During the study, scientists found that baby girls only 11 months old rapidly start to associate pictures of spiders with fear. However, baby boys remain blithely indifferent to this connection.
In an initial training phase, David Rakison, a developmental psychologist at Carnegie Mellon University in Pittsburgh, Pennsylvania, showed 10 baby girls and boys a picture of a spider together with a fearful face.
In the following test phase, he let them watch the image of a spider paired with a happy face, and the image of a flower paired with a fearful face.
Despite the spider's happy companion, the girls looked significantly longer at it than at the flower. The researchers took this to mean that the girls expected spiders to be linked with fear. The boys looked for an equal time at both images.
With a different group of babies, Rakison first showed a spider with a happy face, and a flower with a fearful face. Now the girls too looked at both images for the same length of time - implying that they did not have an inborn fear of spiders.
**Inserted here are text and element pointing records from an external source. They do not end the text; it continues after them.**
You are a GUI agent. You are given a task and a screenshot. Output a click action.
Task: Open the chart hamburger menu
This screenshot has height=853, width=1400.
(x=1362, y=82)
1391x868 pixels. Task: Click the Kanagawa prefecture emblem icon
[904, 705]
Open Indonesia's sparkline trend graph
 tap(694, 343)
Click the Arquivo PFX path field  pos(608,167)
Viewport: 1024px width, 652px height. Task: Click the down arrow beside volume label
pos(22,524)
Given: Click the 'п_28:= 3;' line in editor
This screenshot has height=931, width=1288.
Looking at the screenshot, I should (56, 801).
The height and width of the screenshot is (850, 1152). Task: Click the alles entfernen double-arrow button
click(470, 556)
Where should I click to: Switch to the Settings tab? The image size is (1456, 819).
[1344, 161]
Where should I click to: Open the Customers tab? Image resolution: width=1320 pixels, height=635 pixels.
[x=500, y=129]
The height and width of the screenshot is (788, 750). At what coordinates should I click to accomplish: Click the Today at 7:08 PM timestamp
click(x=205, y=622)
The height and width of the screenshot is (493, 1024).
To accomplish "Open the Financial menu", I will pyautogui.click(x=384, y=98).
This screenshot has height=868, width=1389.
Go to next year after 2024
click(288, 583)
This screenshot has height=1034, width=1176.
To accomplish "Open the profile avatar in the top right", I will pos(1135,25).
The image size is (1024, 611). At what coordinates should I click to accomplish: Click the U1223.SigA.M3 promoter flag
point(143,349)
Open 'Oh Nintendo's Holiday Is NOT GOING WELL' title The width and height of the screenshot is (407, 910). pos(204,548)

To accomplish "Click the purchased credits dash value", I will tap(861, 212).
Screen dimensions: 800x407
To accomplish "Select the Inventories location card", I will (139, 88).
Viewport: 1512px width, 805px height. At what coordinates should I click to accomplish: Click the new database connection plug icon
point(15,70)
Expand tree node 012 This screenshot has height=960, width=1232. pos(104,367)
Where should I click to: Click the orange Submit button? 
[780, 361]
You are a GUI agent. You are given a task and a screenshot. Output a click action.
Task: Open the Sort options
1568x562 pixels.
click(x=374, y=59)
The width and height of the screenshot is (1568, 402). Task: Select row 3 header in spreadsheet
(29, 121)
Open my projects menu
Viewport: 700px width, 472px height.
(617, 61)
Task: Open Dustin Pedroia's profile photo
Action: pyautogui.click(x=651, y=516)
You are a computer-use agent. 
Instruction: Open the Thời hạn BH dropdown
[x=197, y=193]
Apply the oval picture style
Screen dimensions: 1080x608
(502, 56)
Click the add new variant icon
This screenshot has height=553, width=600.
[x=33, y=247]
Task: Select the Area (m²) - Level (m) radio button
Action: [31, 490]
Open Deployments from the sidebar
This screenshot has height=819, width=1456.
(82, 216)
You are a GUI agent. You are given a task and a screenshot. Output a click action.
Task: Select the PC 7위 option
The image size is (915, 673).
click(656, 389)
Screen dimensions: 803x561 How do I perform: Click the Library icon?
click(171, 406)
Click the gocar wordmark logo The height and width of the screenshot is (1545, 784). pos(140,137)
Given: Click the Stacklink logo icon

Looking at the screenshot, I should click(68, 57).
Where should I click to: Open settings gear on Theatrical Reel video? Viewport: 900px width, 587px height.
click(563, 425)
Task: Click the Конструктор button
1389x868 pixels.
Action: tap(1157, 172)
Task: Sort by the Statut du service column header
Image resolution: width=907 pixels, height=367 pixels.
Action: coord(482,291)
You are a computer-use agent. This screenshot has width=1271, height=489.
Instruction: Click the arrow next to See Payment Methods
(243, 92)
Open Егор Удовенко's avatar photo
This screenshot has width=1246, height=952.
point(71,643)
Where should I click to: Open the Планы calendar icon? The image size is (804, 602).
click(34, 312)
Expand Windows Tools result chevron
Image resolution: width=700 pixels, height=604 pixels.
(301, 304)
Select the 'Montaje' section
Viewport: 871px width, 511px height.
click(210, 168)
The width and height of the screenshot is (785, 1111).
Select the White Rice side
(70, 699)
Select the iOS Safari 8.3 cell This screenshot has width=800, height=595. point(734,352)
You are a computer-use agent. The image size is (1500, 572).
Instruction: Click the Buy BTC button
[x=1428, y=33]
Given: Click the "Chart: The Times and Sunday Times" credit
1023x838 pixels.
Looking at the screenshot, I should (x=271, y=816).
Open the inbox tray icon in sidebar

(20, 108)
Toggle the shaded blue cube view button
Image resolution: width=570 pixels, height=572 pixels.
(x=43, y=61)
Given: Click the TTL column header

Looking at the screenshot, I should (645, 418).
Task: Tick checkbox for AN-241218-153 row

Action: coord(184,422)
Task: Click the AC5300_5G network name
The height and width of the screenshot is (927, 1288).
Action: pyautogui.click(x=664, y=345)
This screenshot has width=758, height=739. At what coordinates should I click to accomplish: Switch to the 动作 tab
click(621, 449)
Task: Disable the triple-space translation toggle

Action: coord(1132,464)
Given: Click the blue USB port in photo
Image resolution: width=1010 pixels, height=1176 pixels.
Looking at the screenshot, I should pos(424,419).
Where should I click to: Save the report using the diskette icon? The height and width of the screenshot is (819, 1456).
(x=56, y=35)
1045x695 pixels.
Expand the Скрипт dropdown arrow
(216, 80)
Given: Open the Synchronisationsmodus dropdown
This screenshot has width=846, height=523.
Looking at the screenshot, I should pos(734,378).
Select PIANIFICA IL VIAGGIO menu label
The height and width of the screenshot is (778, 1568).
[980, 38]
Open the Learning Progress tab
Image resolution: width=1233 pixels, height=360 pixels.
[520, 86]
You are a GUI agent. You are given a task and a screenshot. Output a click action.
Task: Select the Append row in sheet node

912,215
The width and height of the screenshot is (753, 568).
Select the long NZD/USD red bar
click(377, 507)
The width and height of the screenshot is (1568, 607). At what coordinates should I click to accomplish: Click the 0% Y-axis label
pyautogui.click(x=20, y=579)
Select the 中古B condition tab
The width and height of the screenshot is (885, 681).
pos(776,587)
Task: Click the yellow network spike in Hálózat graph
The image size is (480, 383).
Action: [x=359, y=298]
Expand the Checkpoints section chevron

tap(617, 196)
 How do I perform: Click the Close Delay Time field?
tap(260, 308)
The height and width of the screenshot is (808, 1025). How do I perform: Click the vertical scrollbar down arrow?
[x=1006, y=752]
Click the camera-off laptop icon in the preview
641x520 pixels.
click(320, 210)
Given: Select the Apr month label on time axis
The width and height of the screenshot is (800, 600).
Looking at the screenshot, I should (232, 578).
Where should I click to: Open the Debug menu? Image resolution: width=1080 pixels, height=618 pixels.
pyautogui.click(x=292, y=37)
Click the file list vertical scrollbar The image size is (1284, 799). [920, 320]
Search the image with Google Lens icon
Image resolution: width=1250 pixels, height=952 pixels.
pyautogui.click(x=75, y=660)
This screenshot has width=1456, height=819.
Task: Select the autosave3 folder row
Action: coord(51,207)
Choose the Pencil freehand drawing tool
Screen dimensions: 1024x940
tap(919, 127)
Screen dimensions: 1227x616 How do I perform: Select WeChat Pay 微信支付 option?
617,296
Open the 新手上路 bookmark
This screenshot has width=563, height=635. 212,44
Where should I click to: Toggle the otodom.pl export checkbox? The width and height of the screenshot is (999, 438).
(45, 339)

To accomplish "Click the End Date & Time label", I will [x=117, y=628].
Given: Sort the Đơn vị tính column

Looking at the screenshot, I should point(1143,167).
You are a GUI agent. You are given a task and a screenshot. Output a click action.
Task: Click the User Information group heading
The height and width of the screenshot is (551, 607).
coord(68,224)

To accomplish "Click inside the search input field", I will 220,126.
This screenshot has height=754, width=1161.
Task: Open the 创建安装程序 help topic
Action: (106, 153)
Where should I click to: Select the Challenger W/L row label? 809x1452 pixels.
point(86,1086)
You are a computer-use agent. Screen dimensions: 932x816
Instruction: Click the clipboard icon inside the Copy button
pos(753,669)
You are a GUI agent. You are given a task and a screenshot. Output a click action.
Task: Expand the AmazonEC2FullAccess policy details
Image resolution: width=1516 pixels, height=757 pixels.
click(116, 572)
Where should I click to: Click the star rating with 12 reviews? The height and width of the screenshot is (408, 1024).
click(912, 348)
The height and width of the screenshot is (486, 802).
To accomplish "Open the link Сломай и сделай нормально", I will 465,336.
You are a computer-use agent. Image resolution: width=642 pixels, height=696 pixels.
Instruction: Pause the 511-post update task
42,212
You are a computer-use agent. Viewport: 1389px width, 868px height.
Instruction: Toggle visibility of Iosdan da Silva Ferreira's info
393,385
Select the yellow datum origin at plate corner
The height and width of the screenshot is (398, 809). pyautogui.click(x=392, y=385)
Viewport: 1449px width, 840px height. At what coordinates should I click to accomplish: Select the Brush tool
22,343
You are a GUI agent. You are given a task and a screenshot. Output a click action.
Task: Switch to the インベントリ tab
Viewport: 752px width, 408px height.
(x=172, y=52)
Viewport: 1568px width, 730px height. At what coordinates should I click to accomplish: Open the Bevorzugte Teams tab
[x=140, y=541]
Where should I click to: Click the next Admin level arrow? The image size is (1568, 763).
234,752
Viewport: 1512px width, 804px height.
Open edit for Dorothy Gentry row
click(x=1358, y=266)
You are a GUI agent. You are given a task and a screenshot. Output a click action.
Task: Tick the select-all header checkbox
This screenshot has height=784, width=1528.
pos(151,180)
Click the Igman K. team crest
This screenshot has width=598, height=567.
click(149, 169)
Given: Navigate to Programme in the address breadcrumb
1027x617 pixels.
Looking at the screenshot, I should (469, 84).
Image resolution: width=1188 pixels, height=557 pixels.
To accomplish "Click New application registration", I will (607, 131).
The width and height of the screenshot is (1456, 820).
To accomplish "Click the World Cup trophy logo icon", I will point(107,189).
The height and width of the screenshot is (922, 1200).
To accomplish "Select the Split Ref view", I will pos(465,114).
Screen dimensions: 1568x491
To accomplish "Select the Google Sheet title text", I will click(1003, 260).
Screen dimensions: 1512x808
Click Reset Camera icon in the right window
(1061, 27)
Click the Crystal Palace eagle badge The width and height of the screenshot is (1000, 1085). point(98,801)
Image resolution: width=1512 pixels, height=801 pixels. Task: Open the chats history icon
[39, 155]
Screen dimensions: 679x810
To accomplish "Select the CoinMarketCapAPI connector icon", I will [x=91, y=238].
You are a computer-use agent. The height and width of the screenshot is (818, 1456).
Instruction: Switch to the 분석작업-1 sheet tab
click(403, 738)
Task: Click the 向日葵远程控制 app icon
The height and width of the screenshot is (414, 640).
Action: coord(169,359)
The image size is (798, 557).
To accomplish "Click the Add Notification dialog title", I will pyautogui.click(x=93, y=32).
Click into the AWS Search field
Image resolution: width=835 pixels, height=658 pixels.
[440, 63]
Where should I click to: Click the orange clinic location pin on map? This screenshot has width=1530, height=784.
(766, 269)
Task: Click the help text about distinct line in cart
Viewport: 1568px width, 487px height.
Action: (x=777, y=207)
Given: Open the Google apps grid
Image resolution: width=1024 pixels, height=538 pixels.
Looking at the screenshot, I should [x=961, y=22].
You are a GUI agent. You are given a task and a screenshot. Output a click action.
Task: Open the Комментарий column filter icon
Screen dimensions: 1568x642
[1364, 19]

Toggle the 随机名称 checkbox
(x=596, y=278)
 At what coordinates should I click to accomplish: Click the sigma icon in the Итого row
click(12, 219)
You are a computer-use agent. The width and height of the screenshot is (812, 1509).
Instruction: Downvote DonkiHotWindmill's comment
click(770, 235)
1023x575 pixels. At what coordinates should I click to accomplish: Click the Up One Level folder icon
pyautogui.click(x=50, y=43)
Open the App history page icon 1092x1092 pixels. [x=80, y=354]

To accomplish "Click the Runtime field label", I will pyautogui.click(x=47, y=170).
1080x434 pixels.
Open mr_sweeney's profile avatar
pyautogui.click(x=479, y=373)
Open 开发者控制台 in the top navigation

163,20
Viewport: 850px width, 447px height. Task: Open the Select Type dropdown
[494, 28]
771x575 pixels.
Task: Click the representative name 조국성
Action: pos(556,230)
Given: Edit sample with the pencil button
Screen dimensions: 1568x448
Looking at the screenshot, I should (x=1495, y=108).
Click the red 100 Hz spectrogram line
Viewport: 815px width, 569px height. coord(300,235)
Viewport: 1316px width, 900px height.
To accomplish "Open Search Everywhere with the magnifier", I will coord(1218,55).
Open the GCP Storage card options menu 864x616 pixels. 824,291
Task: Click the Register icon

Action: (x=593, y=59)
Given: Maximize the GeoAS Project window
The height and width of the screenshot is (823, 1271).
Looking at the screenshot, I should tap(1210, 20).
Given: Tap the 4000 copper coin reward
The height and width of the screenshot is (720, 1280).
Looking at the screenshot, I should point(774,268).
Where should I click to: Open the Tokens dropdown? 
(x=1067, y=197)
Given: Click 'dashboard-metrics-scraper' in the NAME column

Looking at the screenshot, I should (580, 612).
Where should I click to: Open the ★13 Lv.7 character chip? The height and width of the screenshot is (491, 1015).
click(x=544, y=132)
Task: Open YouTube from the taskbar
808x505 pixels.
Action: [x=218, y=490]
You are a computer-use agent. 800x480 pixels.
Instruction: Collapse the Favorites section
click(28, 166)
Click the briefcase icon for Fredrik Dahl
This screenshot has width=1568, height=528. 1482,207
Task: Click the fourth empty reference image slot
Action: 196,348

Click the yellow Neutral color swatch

The results suggest that girls are more inclined than boys to learn to fear dangerous animals.
On the other hand, modern phobias such as fear of flying or injections show no sex difference, Rakison said.
He attributes the difference to behavioral differences between men and women among our hunter-gatherer ancestors. An aversion to spiders may help women avoid dangerous animals, but in men evolution seems to have favoured more risk-taking behaviour for successful hunting.
It makes evolutionary sense to acquire spider fear at a certain age, rather than to be born with it, Rakison said.
"There is little reason for an infant to fear an object unless it can respond to it, for example by crawling away," New Scientist quoted him as saying.
The study has been published in the journal Evolution and Human Behavior.